*Source document*:
__________

Small Plane Crash Louisiana
NEW ORLEANS (AP) — A witness said a plane that crashed in south Louisiana had leveled out its wings before it hit trees and transmission lines and crashed in a fiery heap, according to a preliminary investigation issued Tuesday by federal investigators.
The report by the National Transportation Safety Board did not give a cause for the Dec. 28 plane crash that killed five people on their way to the Peach Bowl in Atlanta. Investigators have repeatedly said it will take about a year for that determination to be made. But the report detailed the last minute of the eight-passenger aircraft as it took off from a Lafayette airfield and crashed about a minute later.
“According to multiple witnesses on the ground, they first heard an airplane flying overhead, at a low altitude," the report said. "Several witnesses stated that it sounded as if both engines were at a high rpm. Multiple witnesses observed the airplane appear out of the low cloud bank in a steep, left-bank turn. One witness stated that the airplane rolled wings level just before it struck the trees and transmission lines."
The six people aboard the eight-passenger aircraft were bound for Atlanta to watch the college football game between Louisiana State University and Oklahoma.
Ian E. Biggs, 51, the plane's pilot; and passengers Robert Vaughn Crisp II, 59; Carley McCord, 30, Michael Walker Vincent, 15, and his mother, Gretchen Vincent, 51, were all killed in the crash. The sixth person aboard — Stephen Wade Berzas, 37 — was taken to the hospital with burns on 75% of his body.
McCord was a well-known sports reporter and the daughter-in-law of the LSU offensive coordinator. The other people on the plane all had connections with a Lafayette-based technology firm called Global Data Systems.

__________

*Information provided*:
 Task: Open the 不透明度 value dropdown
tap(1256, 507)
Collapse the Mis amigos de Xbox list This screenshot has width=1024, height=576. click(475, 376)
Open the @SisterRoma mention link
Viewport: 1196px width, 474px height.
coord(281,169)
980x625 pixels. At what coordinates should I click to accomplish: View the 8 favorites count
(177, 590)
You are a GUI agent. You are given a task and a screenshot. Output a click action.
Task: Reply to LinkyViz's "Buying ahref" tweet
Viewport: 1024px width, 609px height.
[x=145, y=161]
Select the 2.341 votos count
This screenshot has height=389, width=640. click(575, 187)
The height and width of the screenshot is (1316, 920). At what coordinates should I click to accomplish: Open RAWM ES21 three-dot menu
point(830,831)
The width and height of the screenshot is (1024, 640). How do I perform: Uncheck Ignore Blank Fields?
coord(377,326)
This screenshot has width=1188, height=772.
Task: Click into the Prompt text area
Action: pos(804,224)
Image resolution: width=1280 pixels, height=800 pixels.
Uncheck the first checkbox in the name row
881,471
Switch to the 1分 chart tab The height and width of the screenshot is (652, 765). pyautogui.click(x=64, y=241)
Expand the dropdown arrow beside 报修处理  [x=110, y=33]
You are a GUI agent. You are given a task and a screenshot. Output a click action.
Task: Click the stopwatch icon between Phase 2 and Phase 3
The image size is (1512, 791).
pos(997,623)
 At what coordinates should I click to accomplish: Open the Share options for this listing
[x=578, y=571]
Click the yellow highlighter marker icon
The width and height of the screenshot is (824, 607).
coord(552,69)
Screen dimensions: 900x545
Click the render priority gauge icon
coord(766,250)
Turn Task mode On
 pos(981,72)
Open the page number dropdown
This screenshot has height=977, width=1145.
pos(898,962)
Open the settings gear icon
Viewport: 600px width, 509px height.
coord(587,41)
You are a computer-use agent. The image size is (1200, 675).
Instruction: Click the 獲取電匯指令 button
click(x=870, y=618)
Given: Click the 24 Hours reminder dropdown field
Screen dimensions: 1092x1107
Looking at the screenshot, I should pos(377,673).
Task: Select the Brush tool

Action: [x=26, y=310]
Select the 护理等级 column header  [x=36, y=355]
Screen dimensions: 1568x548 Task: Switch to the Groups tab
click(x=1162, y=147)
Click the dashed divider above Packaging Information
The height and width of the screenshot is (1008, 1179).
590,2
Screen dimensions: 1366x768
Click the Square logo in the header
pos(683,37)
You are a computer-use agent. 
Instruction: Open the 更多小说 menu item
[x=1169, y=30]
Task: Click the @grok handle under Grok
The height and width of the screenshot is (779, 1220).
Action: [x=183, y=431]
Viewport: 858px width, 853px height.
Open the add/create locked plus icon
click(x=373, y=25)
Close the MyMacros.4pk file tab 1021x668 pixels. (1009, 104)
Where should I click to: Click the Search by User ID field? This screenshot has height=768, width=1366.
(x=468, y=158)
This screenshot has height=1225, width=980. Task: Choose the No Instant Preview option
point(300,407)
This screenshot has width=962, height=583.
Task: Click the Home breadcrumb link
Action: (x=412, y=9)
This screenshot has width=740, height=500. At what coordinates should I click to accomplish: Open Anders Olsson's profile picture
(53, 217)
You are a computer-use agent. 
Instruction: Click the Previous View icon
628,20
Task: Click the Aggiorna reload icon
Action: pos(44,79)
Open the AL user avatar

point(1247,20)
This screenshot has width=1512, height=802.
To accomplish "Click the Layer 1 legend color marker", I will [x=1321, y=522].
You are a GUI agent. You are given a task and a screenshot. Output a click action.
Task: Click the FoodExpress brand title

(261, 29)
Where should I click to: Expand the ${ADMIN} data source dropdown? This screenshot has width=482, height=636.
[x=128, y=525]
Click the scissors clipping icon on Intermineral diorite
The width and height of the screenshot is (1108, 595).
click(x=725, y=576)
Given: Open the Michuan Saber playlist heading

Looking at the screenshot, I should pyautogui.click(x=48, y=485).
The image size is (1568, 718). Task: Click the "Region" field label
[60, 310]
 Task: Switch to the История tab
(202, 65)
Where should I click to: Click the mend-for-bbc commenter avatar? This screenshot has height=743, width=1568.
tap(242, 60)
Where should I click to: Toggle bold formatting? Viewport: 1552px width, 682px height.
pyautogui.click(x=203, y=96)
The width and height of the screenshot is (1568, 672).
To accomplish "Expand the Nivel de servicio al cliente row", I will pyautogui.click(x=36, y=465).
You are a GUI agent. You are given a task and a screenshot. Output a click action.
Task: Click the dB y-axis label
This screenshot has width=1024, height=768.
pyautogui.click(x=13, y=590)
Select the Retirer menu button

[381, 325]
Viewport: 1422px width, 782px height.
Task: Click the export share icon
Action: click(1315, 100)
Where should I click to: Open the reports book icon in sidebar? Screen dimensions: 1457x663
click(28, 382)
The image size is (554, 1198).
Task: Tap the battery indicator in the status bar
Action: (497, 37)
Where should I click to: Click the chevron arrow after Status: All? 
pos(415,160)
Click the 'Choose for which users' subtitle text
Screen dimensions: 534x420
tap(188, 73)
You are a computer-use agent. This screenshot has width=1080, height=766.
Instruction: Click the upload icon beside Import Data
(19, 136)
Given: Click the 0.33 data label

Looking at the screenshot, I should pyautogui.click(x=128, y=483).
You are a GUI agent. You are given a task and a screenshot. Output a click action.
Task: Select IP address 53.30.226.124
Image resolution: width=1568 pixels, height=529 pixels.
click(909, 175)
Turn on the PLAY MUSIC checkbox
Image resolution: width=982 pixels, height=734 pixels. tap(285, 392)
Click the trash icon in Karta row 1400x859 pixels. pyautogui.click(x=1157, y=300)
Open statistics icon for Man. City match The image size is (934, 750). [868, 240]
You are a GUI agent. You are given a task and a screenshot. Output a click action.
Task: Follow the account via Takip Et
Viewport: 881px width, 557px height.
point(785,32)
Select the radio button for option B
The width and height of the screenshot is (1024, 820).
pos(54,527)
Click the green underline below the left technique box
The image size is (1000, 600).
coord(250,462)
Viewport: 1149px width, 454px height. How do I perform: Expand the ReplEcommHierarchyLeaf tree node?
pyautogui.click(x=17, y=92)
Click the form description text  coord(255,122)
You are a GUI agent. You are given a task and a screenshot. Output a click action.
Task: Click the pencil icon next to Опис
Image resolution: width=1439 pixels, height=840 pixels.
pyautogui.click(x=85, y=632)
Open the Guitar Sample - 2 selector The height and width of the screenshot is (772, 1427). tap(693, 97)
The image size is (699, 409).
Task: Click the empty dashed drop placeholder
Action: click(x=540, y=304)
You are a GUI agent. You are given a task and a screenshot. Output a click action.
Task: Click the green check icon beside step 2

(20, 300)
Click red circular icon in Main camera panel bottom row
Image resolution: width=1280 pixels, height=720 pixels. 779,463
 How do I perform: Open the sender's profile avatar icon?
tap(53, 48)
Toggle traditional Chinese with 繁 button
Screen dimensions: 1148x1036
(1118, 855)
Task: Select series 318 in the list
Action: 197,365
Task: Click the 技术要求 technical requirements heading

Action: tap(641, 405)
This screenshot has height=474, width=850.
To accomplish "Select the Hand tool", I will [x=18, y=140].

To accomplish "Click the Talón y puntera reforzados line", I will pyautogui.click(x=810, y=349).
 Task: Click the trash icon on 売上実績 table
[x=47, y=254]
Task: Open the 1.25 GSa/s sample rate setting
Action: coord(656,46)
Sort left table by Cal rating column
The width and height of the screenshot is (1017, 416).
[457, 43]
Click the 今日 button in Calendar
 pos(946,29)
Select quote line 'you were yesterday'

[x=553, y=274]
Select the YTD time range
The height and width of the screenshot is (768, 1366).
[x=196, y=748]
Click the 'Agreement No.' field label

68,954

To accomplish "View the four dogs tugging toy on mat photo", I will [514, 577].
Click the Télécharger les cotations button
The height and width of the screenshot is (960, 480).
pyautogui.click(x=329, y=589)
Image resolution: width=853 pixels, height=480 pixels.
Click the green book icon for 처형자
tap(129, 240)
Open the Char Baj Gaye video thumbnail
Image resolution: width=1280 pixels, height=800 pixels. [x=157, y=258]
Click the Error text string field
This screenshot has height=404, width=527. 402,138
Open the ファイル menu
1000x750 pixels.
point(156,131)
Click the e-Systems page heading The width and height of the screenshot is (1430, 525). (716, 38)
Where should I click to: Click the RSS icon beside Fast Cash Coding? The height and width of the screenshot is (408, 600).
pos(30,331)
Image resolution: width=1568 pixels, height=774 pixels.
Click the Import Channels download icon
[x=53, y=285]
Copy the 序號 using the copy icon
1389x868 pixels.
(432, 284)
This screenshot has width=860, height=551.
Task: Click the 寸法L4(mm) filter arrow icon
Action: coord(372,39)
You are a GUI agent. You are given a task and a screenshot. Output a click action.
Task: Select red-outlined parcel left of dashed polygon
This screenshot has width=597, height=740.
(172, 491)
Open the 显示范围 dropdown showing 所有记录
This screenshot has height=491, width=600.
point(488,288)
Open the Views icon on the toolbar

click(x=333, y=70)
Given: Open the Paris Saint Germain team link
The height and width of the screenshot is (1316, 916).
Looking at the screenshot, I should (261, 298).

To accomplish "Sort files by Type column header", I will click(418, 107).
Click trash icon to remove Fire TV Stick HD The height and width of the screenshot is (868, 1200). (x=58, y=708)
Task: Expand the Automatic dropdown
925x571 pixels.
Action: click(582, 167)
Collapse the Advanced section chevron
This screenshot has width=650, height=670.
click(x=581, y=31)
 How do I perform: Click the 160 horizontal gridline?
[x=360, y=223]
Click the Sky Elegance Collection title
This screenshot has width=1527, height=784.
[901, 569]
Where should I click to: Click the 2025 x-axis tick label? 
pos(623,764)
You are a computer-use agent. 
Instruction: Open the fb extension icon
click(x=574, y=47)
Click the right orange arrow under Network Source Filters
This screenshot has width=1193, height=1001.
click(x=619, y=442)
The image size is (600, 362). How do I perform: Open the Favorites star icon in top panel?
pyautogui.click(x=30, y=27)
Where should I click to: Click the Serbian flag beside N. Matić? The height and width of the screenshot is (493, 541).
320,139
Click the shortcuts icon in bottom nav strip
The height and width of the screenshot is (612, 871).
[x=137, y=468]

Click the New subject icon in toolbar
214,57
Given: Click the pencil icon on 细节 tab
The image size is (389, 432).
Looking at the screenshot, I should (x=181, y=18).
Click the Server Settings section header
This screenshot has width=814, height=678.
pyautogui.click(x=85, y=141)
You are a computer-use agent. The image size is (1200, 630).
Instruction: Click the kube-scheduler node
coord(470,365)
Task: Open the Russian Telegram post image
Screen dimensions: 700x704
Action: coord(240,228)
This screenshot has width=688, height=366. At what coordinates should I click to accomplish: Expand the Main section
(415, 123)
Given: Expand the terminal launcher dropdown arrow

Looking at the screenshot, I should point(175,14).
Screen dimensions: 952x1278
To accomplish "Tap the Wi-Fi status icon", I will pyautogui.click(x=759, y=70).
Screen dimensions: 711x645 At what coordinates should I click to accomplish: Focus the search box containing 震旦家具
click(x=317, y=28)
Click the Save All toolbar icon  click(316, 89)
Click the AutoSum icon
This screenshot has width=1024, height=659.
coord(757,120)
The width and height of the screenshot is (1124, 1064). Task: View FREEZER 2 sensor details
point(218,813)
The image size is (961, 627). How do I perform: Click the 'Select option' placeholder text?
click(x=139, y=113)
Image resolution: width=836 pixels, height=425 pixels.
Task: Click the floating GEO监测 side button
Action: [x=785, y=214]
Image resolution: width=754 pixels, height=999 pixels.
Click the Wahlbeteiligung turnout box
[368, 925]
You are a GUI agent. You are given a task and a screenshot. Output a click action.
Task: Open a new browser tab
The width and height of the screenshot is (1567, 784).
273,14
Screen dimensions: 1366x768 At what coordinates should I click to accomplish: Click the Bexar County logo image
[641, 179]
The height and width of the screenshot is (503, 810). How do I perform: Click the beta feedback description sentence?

__________

*Your objective*:
Please copy the Louisiana plane crash article word for word, starting at "Small Plane Crash" and ending at "by federal investigators.". Draw only on the Louisiana plane crash article.

*Your solution*:
Small Plane Crash Louisiana
NEW ORLEANS (AP) — A witness said a plane that crashed in south Louisiana had leveled out its wings before it hit trees and transmission lines and crashed in a fiery heap, according to a preliminary investigation issued Tuesday by federal investigators.